Craniofacial characteristics, skeletal abnormalities and mental retardation can also be present. Skin and hair anomaly are less marked, but multiple naevi, café-au-lait spots and lentigines were present in one-third of NS patients with RAF1 mutations, that suggests a predisposition to hyperpigmented cutaneous lesions [10, 34, 38,39,40]. In IP affected females, major linear skin hyperpigmentation can be associated with a variety of ophthalmic disorders (strabismus, retinopathy, congenital cataract…), nail and teeth dysplasia and occasionally central nervous system disease ranging from seizures to severe motor and intellectual delay [21]. Differently to NS, skin lesions of IP occur in 4 classic cutaneous stages, observed in our patient: stage 1 is characterized by erythema, vesicles, and pustules; stage 2 by papules, verrucous lesions, and hyperkeratosis; stage 3 by hyperpigmentation; and stage 4 by pallor, atrophy, and scarring [41]. Nail dystrophy is frequent but usually mild [25].
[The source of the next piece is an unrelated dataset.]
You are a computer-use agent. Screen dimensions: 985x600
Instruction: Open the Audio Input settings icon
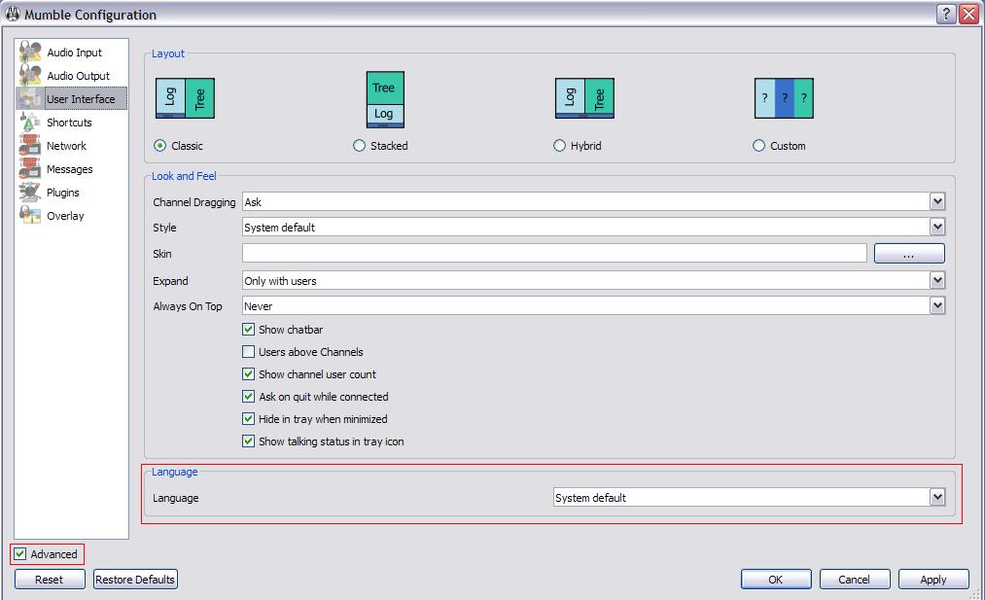30,53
The relatively low incidence of RAF1 gene mutations in patients with NS and the much rarer onset of cutaneous disorders within this category of patients make it difficult to establish a clear genotype/phenotype correlation and to better explain the possible underlying mechanism of such a rare association of NS phenotypes. The association between NS due to a RAF1 mutation and another disease in one patient has been rarely reported. Cerebrovascular anomalies [42], Burkitt lymphoma [43] and usually cardiomyopathies [34, 44] have been associated to NS.

Conclusion

The Co-occurence of two or several diseases has been recently reported in Tunisian population. This phenomenon has been observed mainly for autosomal recessive diseases and is due to the high rate of consanguinity [45, 46]. Nevertheless, the association we report between NS and IP is probably coincidental since no link has been established among the 2 pathophysiological pathways and high rates of consanguinity in the Tunisian patients’ population are not likely to influence the appearance of IP nor NS, whose inheritance patterns are not autosomal recessive.